Seguirà la vicenda delle aperture. C’è un accordo tra le associazioni ma ci sono anche spinte centrifughe per rimetterlo in discussione.
Infine i contratti di lavoro. Quattro sono decisamente troppi. Oggi sono in dumping tra di loro. Esiste, inutile negarlo, un problema di costi che questa crisi aggraverà. Le imprese non si possono permettere un aumento del costo del lavoro. E aggiungo che non va sottovalutata la pressione sui costi indotta dalla libertà di movimento di cui godono nuovi e insidiosi concorrenti dalla rete. E il nuovo contratto non può non farsene carico.
Ma c’è anche un problema di contenuti da rinnovare. Un nuovo rapporto tra fisso e variabile legato all’andamento dell’azienda e/o del PDV potrebbe essere un punto di incontro che consentirebbe di rivalutare la contrattazione aziendale oggi in forte declino.

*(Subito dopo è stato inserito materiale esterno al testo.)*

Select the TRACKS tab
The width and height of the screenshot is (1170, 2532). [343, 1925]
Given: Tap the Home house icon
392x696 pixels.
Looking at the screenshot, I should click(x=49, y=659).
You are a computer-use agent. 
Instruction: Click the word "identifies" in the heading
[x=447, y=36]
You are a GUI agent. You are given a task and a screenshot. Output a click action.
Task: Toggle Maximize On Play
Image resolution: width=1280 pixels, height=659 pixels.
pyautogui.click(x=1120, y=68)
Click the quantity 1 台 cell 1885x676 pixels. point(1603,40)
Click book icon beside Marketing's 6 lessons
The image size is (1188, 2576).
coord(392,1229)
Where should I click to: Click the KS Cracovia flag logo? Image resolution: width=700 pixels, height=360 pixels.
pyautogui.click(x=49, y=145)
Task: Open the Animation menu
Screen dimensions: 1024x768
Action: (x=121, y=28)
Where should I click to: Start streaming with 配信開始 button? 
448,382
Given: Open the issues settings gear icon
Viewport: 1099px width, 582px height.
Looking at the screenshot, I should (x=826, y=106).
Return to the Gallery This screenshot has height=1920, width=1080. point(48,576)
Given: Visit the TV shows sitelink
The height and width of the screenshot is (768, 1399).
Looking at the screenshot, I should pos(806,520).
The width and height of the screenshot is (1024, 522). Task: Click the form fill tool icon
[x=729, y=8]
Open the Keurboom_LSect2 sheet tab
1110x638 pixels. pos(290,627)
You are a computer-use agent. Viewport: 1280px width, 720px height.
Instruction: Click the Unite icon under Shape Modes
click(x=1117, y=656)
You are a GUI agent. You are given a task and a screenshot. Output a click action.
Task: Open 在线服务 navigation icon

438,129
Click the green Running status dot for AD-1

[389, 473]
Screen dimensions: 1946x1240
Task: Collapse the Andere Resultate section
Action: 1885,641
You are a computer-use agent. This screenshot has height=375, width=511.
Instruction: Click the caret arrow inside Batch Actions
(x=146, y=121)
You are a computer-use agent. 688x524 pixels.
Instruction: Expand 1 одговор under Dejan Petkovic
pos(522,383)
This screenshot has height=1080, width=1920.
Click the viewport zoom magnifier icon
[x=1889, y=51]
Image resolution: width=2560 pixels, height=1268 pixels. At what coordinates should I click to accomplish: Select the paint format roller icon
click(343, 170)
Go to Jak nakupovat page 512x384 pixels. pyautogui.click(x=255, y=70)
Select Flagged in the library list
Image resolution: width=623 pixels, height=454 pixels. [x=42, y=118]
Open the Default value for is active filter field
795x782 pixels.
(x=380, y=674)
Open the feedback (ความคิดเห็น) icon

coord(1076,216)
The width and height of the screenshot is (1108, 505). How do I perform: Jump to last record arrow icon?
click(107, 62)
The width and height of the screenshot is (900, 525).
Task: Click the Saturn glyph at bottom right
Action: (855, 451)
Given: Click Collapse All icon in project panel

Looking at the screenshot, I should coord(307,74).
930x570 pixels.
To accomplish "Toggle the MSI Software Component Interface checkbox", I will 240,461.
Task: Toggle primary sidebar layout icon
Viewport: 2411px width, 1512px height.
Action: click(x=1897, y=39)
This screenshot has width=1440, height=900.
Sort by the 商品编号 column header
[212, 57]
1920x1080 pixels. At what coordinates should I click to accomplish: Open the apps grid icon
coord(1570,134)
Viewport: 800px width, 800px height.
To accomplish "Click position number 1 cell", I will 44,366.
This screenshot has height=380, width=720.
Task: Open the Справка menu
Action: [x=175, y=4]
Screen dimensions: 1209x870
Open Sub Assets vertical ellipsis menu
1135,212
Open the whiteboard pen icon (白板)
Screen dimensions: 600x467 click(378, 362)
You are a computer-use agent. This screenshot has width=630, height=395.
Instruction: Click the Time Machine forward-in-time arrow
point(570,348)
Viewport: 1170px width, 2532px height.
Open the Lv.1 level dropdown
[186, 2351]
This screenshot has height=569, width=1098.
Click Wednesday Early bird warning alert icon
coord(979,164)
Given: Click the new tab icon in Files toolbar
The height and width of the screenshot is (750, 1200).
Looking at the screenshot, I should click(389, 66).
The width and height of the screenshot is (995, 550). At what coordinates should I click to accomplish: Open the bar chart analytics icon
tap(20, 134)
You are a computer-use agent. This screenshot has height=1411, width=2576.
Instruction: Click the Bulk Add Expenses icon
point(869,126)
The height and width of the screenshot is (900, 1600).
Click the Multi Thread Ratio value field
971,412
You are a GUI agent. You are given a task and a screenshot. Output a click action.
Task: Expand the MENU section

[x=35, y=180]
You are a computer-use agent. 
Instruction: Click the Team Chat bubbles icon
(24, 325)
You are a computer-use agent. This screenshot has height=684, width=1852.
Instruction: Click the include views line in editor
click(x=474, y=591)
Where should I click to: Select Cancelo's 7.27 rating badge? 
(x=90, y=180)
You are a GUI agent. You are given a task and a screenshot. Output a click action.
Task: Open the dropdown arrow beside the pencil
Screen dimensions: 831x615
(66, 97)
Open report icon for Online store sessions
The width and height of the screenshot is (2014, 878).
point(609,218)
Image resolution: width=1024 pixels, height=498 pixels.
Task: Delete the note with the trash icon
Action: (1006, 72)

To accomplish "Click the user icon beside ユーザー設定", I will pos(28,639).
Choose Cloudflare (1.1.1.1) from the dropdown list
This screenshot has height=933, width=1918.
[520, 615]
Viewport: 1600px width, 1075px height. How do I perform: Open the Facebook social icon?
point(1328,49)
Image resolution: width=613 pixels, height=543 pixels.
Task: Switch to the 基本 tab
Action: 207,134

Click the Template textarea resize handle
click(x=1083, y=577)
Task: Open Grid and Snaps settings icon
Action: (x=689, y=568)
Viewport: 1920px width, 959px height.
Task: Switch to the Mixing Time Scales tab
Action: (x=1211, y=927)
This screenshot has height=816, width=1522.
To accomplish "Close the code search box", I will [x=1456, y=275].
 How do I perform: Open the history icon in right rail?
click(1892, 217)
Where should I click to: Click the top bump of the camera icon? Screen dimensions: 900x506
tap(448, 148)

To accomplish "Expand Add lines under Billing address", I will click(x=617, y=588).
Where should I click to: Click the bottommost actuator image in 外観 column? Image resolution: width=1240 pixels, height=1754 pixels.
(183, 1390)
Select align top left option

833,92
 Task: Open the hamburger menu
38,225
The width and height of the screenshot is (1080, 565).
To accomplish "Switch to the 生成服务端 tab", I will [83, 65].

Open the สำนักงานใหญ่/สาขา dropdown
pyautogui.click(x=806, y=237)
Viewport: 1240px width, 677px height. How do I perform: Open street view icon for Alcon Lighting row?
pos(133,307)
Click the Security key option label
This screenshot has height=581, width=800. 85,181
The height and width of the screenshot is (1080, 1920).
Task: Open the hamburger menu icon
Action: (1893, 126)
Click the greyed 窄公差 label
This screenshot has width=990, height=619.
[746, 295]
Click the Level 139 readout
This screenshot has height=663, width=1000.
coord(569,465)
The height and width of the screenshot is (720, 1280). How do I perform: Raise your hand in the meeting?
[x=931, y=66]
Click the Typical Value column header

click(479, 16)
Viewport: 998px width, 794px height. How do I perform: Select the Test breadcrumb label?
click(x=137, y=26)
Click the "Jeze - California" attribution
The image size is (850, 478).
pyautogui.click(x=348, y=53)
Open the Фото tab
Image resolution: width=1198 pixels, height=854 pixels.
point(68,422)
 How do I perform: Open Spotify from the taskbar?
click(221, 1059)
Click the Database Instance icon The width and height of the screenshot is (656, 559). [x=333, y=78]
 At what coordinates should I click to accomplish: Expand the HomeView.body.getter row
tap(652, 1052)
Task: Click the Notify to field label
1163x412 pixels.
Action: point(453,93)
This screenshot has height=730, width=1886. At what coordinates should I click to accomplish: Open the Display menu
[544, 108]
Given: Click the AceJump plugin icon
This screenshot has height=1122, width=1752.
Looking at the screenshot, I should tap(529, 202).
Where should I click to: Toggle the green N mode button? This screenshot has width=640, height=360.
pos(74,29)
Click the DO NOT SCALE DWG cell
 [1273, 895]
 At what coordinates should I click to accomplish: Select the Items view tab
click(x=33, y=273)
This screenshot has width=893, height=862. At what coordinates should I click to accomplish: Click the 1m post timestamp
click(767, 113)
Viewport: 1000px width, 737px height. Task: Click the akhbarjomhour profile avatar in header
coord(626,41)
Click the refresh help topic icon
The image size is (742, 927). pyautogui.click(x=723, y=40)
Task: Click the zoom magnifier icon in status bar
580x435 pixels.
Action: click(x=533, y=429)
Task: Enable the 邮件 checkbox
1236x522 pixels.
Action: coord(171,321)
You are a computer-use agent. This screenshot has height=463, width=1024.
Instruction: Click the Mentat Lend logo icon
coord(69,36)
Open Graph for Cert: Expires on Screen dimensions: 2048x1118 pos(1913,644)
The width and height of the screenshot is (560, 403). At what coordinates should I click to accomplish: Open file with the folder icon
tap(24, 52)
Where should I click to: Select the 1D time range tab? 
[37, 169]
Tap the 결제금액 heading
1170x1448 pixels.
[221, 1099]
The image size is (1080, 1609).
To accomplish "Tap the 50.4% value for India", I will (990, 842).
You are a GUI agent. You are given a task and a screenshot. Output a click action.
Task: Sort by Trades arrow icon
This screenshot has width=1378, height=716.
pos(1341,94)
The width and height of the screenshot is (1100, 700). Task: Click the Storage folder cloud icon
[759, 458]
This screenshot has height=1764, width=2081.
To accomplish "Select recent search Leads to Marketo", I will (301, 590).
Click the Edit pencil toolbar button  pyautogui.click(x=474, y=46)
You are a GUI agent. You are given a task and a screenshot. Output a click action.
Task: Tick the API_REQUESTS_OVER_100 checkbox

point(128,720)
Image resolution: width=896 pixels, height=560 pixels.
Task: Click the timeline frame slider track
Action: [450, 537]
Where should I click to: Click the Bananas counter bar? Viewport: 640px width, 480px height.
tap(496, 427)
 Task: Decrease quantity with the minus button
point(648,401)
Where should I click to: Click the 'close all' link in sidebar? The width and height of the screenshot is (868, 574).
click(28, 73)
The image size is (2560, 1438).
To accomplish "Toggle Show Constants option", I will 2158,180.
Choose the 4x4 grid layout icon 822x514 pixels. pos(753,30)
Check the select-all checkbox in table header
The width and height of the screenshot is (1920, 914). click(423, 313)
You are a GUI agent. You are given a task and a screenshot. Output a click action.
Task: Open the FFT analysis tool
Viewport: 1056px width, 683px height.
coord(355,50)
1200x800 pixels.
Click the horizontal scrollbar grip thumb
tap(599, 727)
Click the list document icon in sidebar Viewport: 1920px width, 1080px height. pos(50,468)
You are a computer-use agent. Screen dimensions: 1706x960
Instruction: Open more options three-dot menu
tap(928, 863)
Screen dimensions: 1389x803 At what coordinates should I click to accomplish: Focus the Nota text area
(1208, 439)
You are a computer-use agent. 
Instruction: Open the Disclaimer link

Occorre puntare decisamente verso modelli che favoriscano la responsabilizzazione e quindi il coinvolgimento dei lavoratori. Che, in questa crisi, hanno dato segnali importanti in questa direzione. Infine il tema della necessaria evoluzione dei sistemi bilaterali e del welfare contrattuale che, oltre a previdenza, sanità e formazione dovrebbero cominciare a sostenere strumenti di politiche attive a livello territoriale. Temi importanti su cui si giocherà una parte dell’immagine e il futuro prossimo della Grande Distribuzione dopo il Covid-19.
Certo occorrerebbe abbandonare la logica dei campanili e guardare con maggiore generosità ad un progetto che vada oltre i recinti attuali. Ma questo riguarda la volontà delle singole insegne e delle associazioni oggi presenti. Insieme all’innovazione del servizio e alla riorganizzazione dei formati credo questa siano la vere sfida con cui la GDO dovrà misurarsi nei prossimi anni.